For an informative discussion of selection bias, see Nassim Nicholas Taleb’s excellent book “Fooled by Randomness”. Taleb’s examples feature the “survivorship bias” of looking solely at “winners”, rather than the “mortality bias” of looking solely at injured, as in this particular yogic application, but the principle is the same.
The author here: hope it’s okay to pop in like this.
This is a really good criticism, Dwayne: thank you. I address it on page 40 of the prospectus, which YD links above. The problem begins with the spontaneous nature of the project – it’s “lack of design”, I suppose. I simply began to run with the anecdotal evidence of about 7 years in the industry. By the time I’d waded in, I was well aware of the problem of selection bias, and have been transparent about this ever since.
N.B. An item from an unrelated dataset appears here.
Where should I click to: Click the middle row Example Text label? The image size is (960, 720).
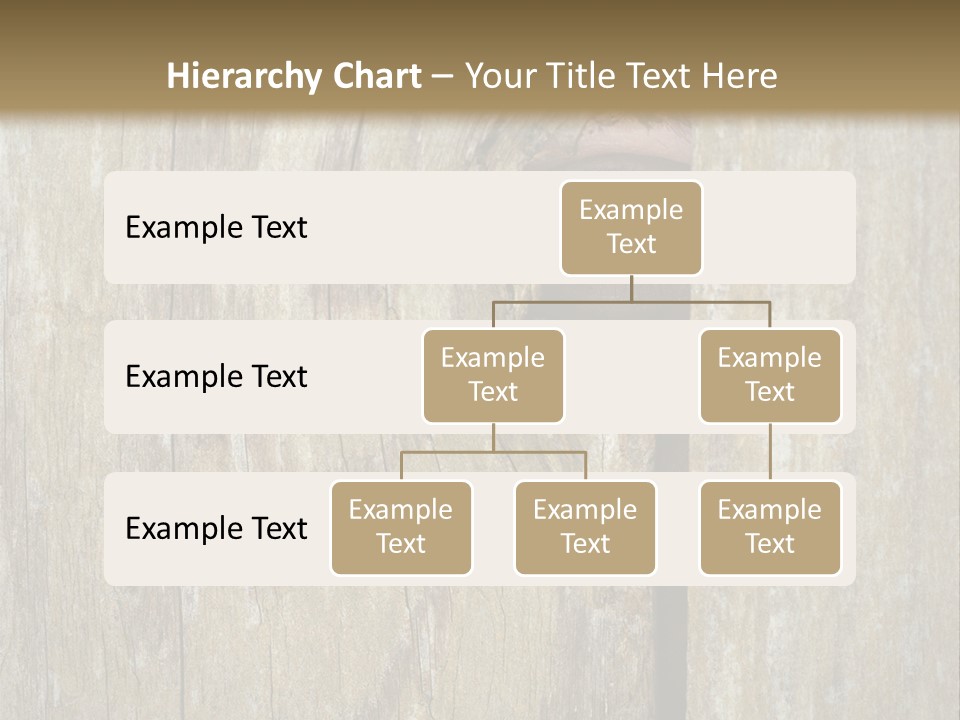[215, 377]
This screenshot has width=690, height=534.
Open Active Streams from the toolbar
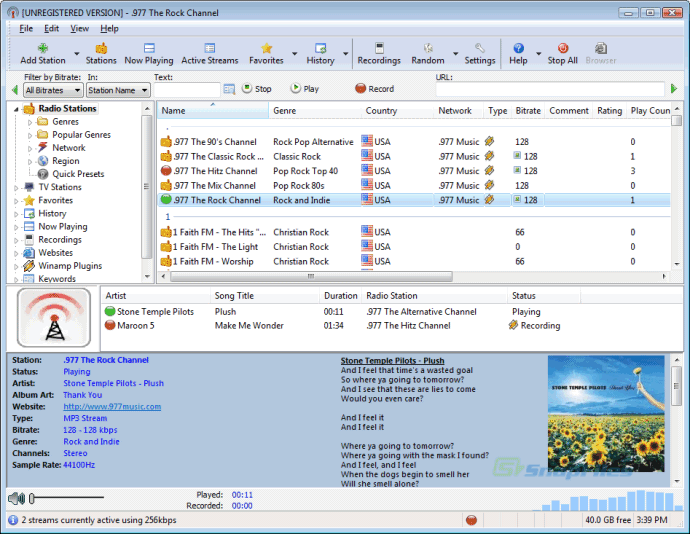coord(210,48)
I characterize the work as qualitative research into the testimony of those who have injury stories to tell, and make no claims to prevalence, etc. On principle, I don’t think we need hard data on yoga injury numbers to proceed with the examination of the common threads and contexts of yoga injury in general. Perhaps in this field, the stories come first, and the numbers second. Although the numbers will always be sketchy, because people will argue ad infinitum about how to control the question. (What is yoga? Are the subjects doing it ‘properly’? Etc.)
Before you go on any witch hunts, make sure your own teaching is up to par. Based on your video, your students shown have much to learn. The class is not unified as everyone is doing their own thing. Also, you said you have 12 years of experience. That isn’t much no matter how many books you read.
I like the idea. A clear sited investigation into how asana works and what it does would be interesting and welcome. I’m just not sure that the best approach is to abdicate to selection bias and collect stories of injury. Plenty of us are yoga “health miracles”; might as well write a book based primarily on our stories. I’d also question the idea that healthy variations are “new” or “emerging”. It all feels a bit autobiographical, which is fine, but not the stated intent. Much as I wondered how different the famous blog post about “wild thing” would have been if, like me, the author had been safely taught it by skilled teachers and knew it only as “rotated half plank” so I wonder how different this book would be if the author had started yoga injured and found in it a cure.
I guess I’ve found something I know works, seen the teachers who taught it pushed out of mainstream yoga as “too difficult” (and take up work fixing and preventing injuries for other groups more concerned with results than orthodoxy), and decided I don’t much mind what other people are doing when they do asana, or if they choose to do it in a way that hurts them.